Они с первого дня пытаются подловить Франка, но он начеку. Он никому не доверяет. Скоро, наверно, станет самым недоверчивым человеком на свете. Приди к нему на свидание мать — он и ее заподозрит в том, что она подослана.

Соседи стучат в стены, по водопроводным трубам, по радиаторам. Центральное отопление не работает, но батареи не сняты.

Не следует забывать: он не в настоящей тюрьме, а в школе, в коллеже, который, судя по тому, что Франк успел увидеть, выглядел, должно быть, довольно щеголевато.

Соседи сразу стали передавать ему какие-то сообщения. Зачем?

Франк не настолько оглушен случившимся, чтобы не сообразить, как расположены здесь помещения, и не сделать из этого вывод, что он — привилегированный арестант. Сколько человек, к примеру, сидит в камере справа? По его оценке, самое меньшее — десять. Судя по выговору — когда их проводят по коридору, сквозь двери слышны обрывки фраз, — это в основном выходцы из городских низов и крестьяне.

Словом, те, кого газеты именуют саботажниками. Настоящие и мнимые саботажники. Или мнимые вперемежку с настоящими.

Нет, его не подловят.

Его не били. С ним были вежливы. Обыскали, но с соблюдением декорума. Отобрали, правда, все — сигареты, бумажник, зажигалку, документы. Галстук, ремень, шнурки от ботинок — тоже. Тем временем пожилой господин с отсутствующим видом заполнял бланк; дописав, протянул Франку лист и ручку, указал на отбитую точками строку и почти без акцента произнес:

— Распишитесь вот тут.

Франк расписался. Не раздумывая. Машинально. Он не знает, что подписал. Ошибка? А может быть, напротив, доказательство, что ему не в чем себя упрекнуть? Он подписал не из боязни побоев. Просто понял, что это неизбежная формальность и артачиться бесполезно.

Об этом он тоже много размышлял и ни о чем не жалеет. А если жалеет, то лишь об одном — что раскрыл рот и сказал:

— Я хотел бы…

Договорить он не успел. Пожилой господин сделал знак, и Франка повели через другой двор, вымощенный кирпичом, насколько он мог судить по расчищенным от снега дорожкам. Что он собирался сказать? Чего хотел?
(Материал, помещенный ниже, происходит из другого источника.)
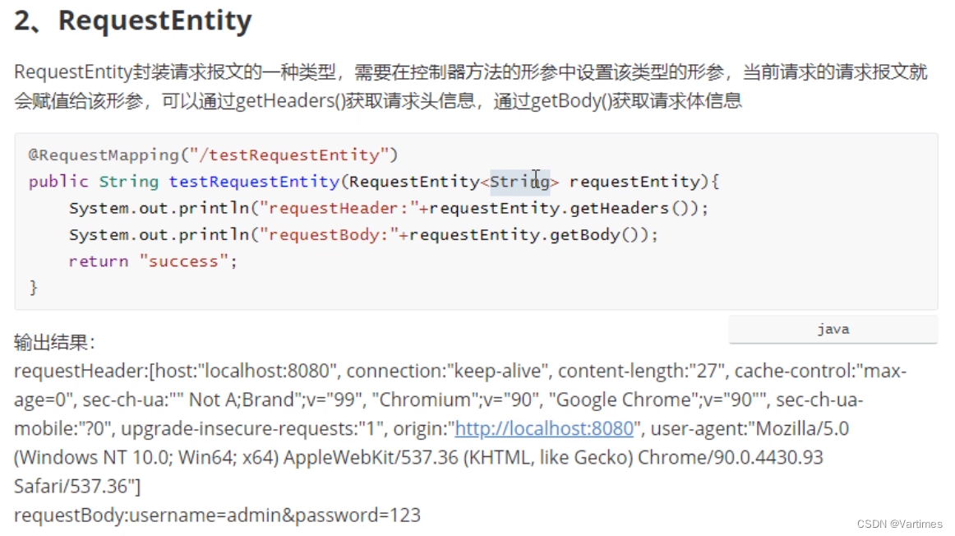Click the return "success" statement

pyautogui.click(x=153, y=261)
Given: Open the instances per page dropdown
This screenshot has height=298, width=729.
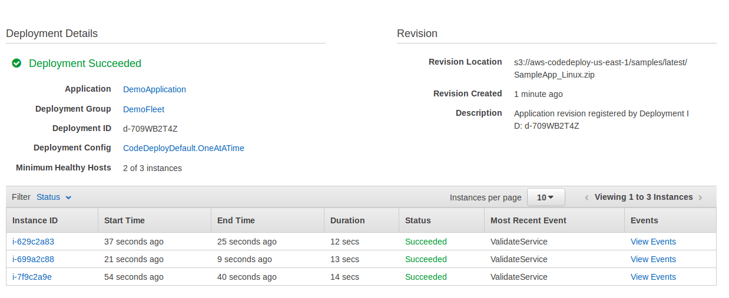Looking at the screenshot, I should pos(546,197).
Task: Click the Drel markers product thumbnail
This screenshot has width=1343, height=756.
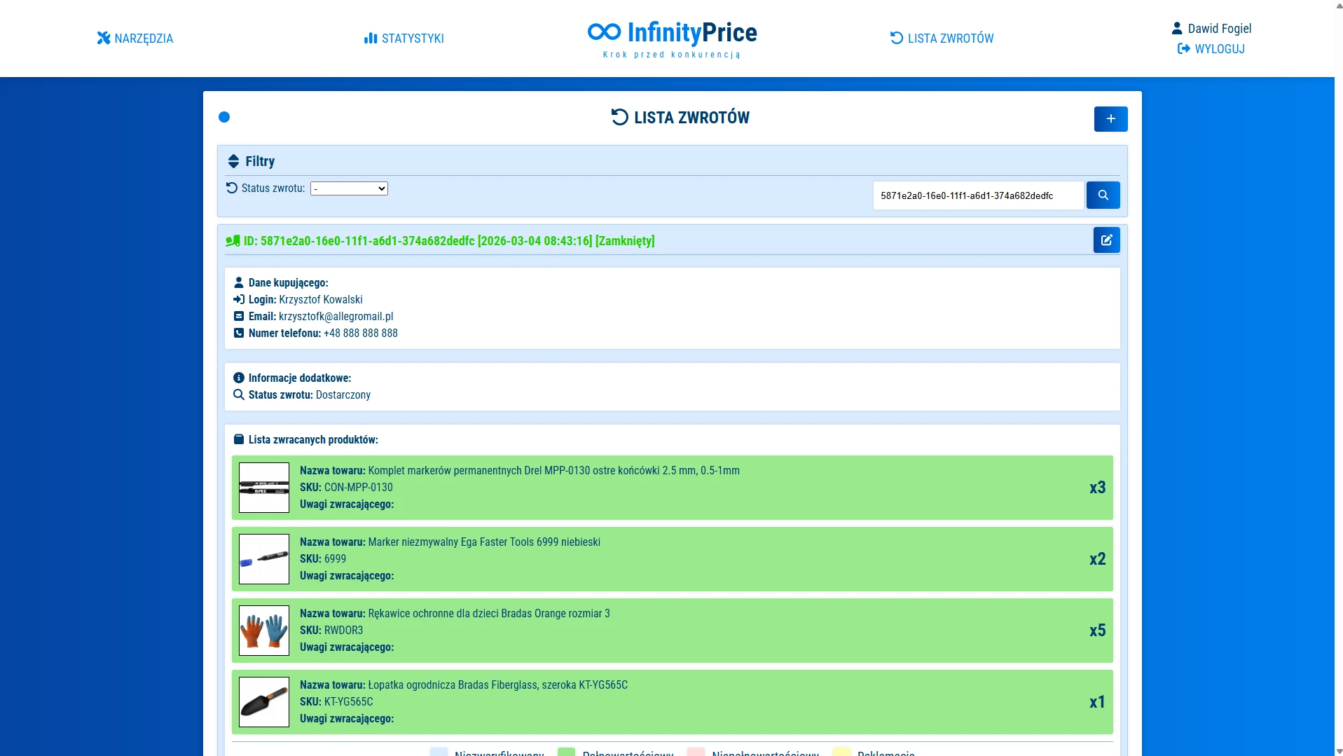Action: coord(264,488)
Адвоката? Разумеется, нет. Он не настолько наивен. Снестись с матерью? Назвать фамилию генерала? Поставить в известность Тимо, Кромера или Ресля — тот ведь узнал его у Таста и помахал ему рукой?

Как замечательно, что он не закончил фразу! Надо отучаться от лишних слов.

Он еще не знал: все, что видишь вокруг, важно и с каждым днем будет становиться еще важнее.

Например, решаешь: «Это школа».

И в голове тут же складывается определенный образ.

А может случиться так, что мельчайшие его подробности приобретут чрезвычайное значение, и тогда начинаешь жалеть, почему не присмотрелся попристальней.

Большой двор кажется сейчас особенно просторным: он залит солнцем. Посредине вытянутое в длину трехэтажное здание из новенького кирпича, наверняка без внутренних лестниц, потому что снаружи оно, как корабль, опутано железными лестницами и своего рода подвесными галереями, по которым можно попасть на любой этаж, словно по судовым трапам из одного класса в другой.

А сколько здесь классов? Этого Франк не знает. У него просто создалось ощущение чего-то огромного. На другой стороне двора высится другое здание — то ли актовый, то ли спортивный зал с окнами во всю стену, как в церкви; оно напоминает Франку дубильную фабрику.

Дальше — крытая площадка, до самого навеса заваленная черными скамейками, партами и прочим школьным инвентарем: часть ее вот уже восемнадцать дней постоянно перед глазами у Франка.

Окна зарешечены, но все равно это не настоящая тюрьма. Охраны, можно сказать, не видно. Пересекая двор. Франк заметил всего-навсего двух солдат с автоматами.

Картина делается чуть более впечатляющей по ночам, когда подходы освещены прожекторами.

Ставней на окнах нет, и яркий свет то мешает заснуть, то заставляет вскакивать во время сна.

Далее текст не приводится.